IMUNIZAÇÃO E OUTROS SETORES

. Profissionais e atendentes de centros de cuidados infantis. Surtos de hepatite A em centros de cuidados infantis podem ser a fonte de surtos em uma comunidade, mas a doença nesses centros reflete mais comu­mente transmissão originada na comunidade. Além da profilaxia de pós­exposição recomendada (veja a seguir), pode-se considerar imunização contra hepatite A em locais de cuidados de crianças com surtos contí­nuos ou reincidentes, especialmente em comunidades onde a imuniza­ção rotineira de crianças é recomendada. Na ausência de surtos contí­nuos, a imunização em centros de cuidados infantis pode ser usada também para implementar imunizações rotineiras contra hepatite A, par­ticularmente em comunidades onde os casos em crianças contribuam substancialmente para o número total de casos de hepatite A e possam ter um papel básico nos surtos das comunidades.

. Instituições de custódia. Ocorreram epidemias de hepatite A em insti­tuições de custódia durante as décadas de 1970 e 1980, mas alguns casos foram informados recentemente. Porém, a vacina contra hepatite A, além da Ig, é indicada para profilaxia de pós-exposição (veja a se­guir). Pode ser considerada para o staff e residentes de instituições onde a hepatite A for epidêmica.

. Pessoal de hospital. Normalmente a hepatite A nosocomial em pessoal de hospital acontece através da contaminação por pacientes com infec­ção aguda nos quais o diagnóstico de infecção por HAV não foi reconhe­cido. Devem ser enfatizadas práticas higiênicas cuidadosas quando um paciente com infecção por hepatite A é admitido no hospital. Quando acontecem surtos, recomendase Ig para as pessoas em contato direto com pacientes infectados (veja a seguir). O papel da vacina contra hepa­tite A nestas pessoas não foi estudado. Não se recomenda o uso rotinei­ro de vacina pré-exposição contra hepatite A para o pessoal de hospital.

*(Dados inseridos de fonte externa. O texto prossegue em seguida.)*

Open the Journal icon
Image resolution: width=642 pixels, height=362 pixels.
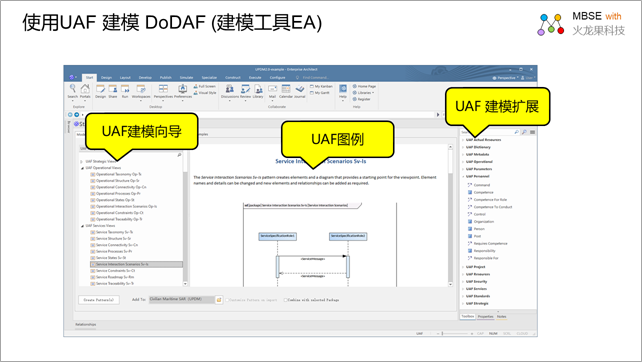(x=300, y=91)
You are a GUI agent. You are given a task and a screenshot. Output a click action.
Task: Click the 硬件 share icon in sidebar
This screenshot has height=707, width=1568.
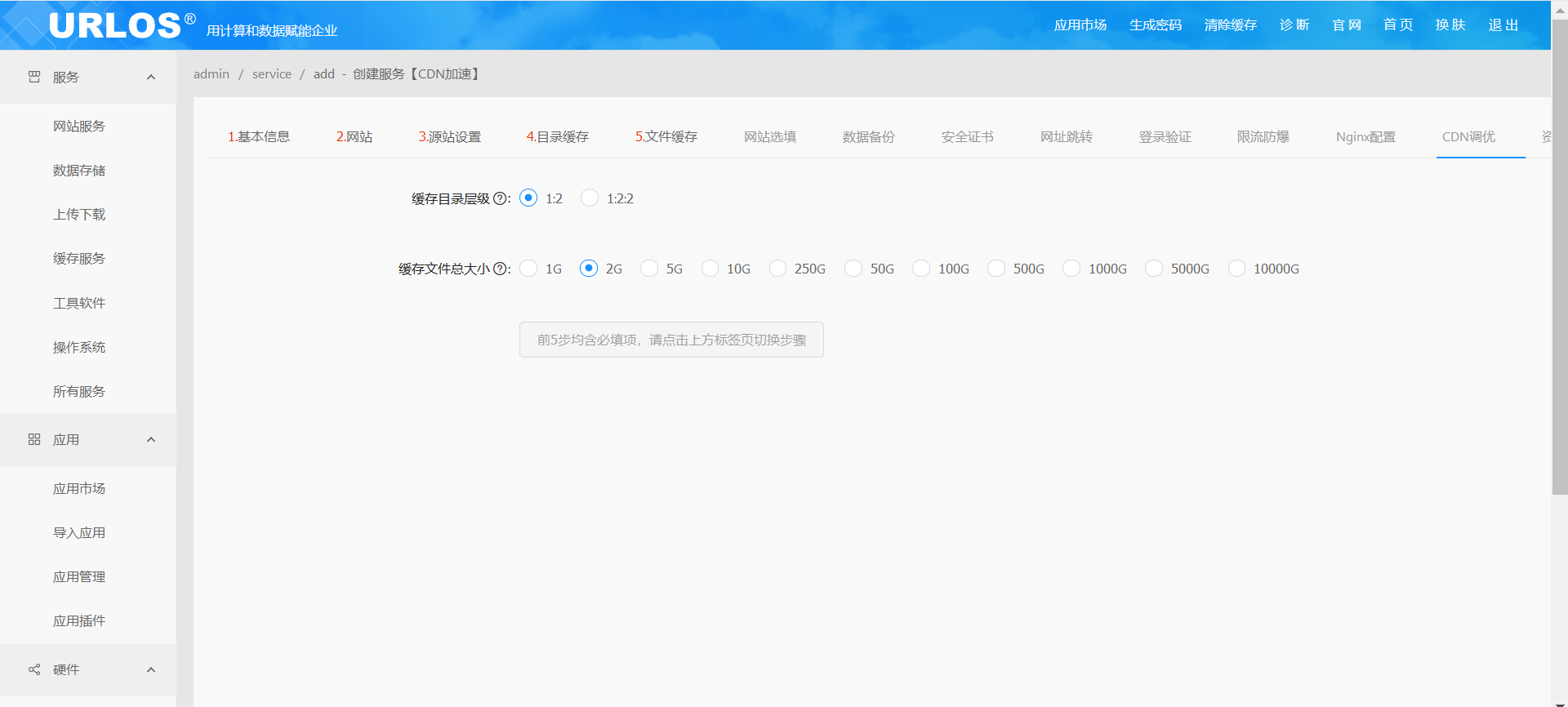click(x=34, y=669)
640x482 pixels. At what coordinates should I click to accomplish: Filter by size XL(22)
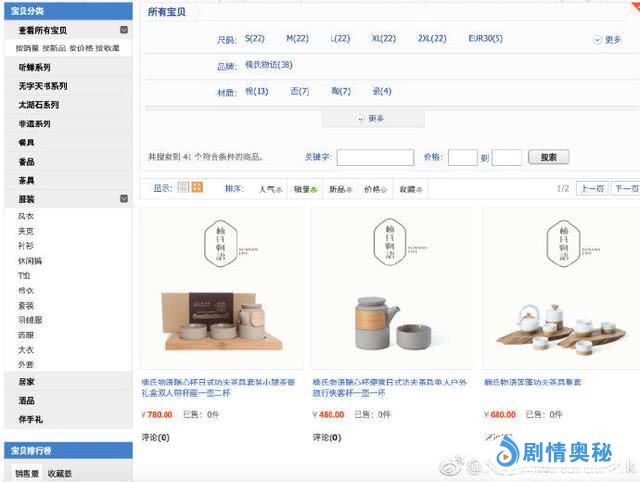click(x=384, y=39)
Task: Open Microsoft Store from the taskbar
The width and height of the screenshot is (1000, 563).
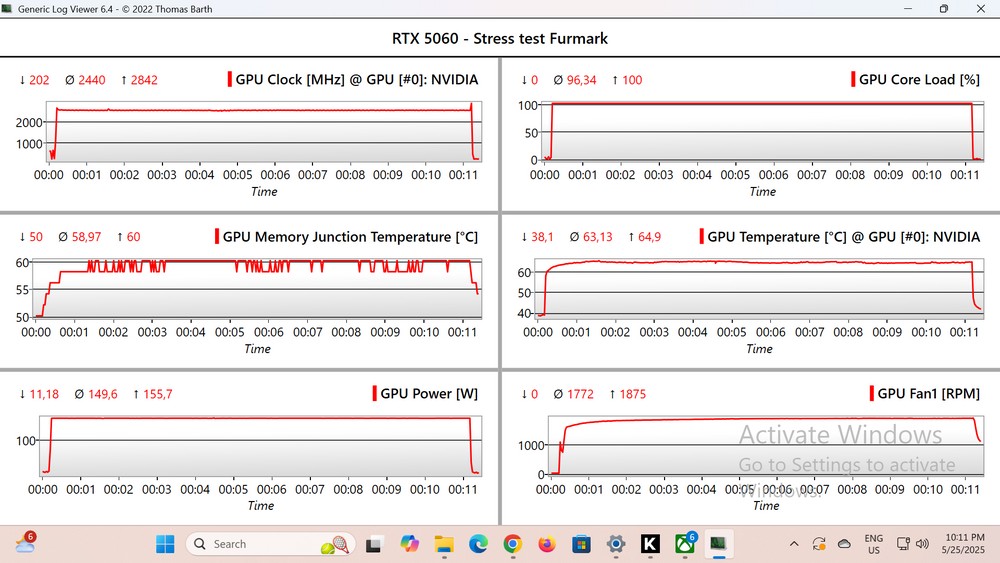Action: (x=580, y=544)
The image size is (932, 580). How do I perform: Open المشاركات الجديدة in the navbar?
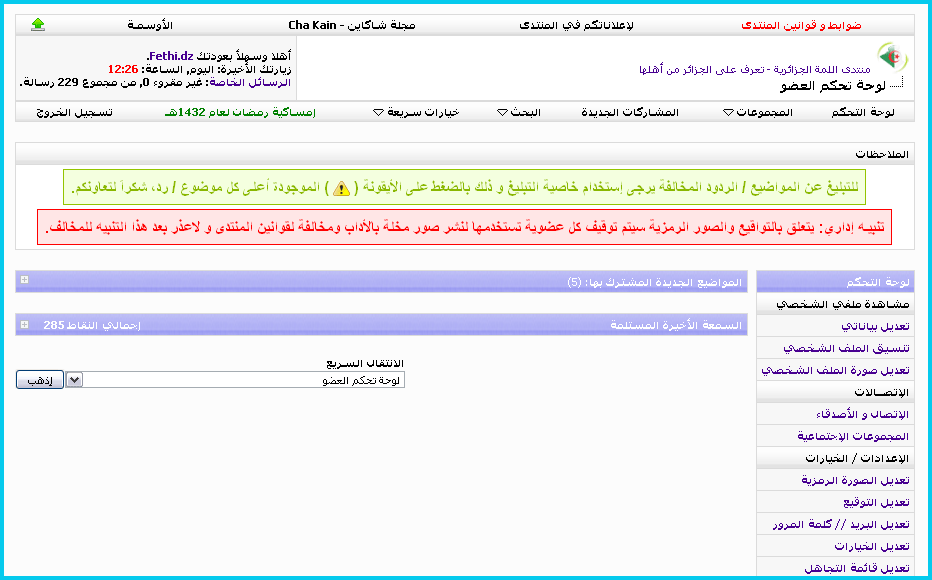[x=630, y=112]
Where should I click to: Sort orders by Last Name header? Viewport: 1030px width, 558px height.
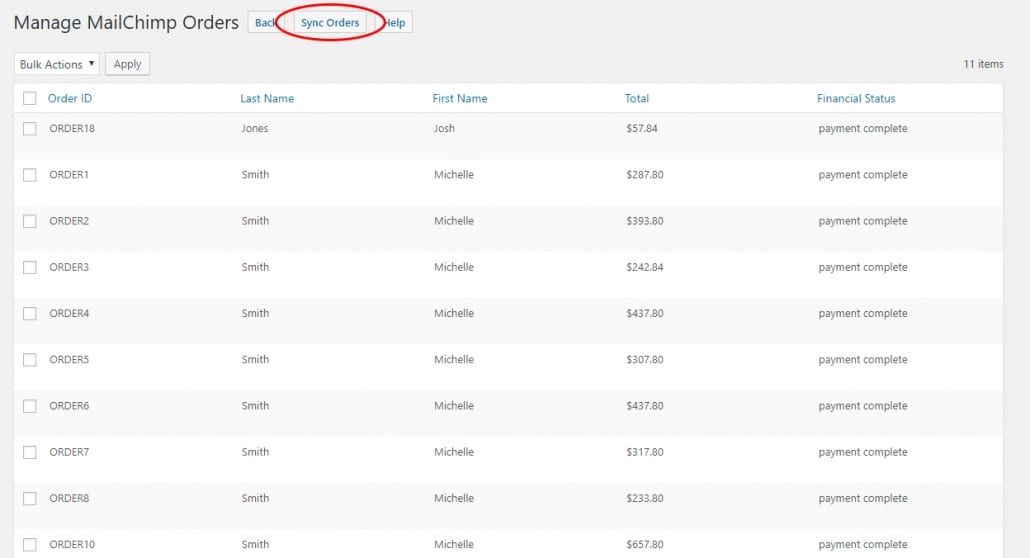click(x=267, y=98)
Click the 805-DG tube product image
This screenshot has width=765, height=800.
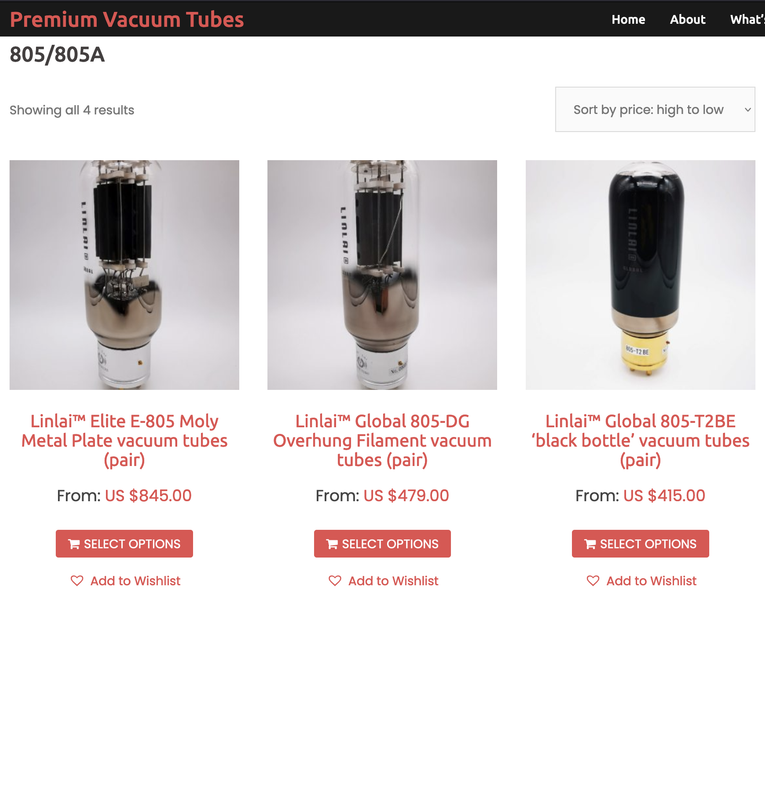[382, 275]
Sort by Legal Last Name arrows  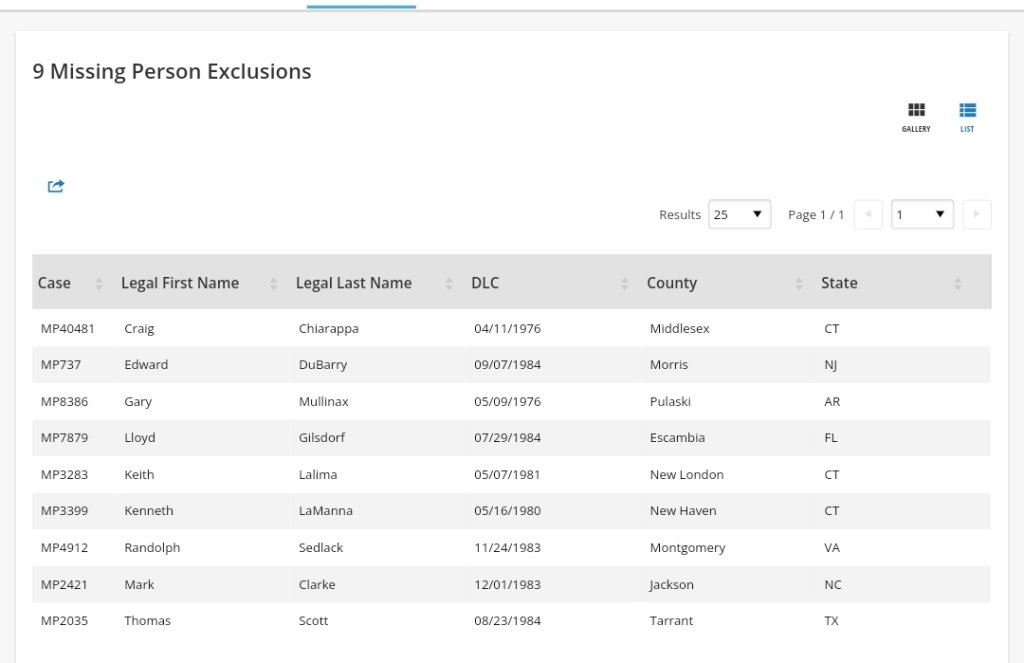pyautogui.click(x=449, y=284)
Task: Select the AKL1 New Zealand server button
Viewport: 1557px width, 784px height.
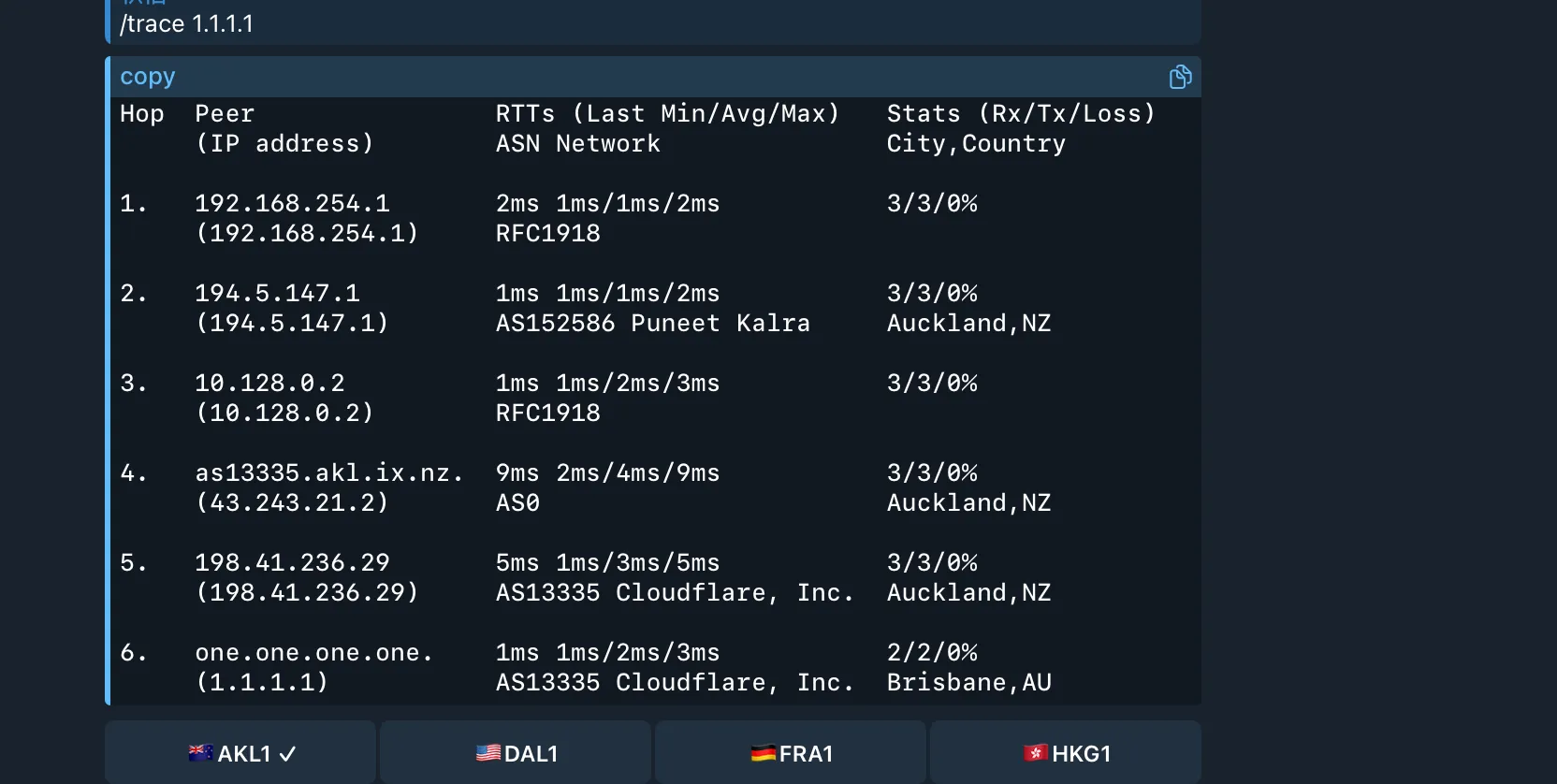Action: [x=241, y=753]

. Manipuladores de alimentos. Surtos reconhecidos de hepatite A com origem em alimentos são relativamente incomuns nos Estados Unidos e normalmente estão associados à contaminação de comida crua durante preparação, por um manipulador que esteja infectado com HAV. Os meios mais importantes de prevenção destes surtos são através de práticas higiênicas cuidadosas durante a preparação de alimentos. A imunização rotineira com vacina contra hepatite A em manipuladores de alimentos não é garantida.

. Outros. Além destes casos mencionados, qualquer pessoa saudável com pelo menos dois anos de idade pode receber vacina contra hepati­te A, a critério do médico e do paciente ou da família do paciente.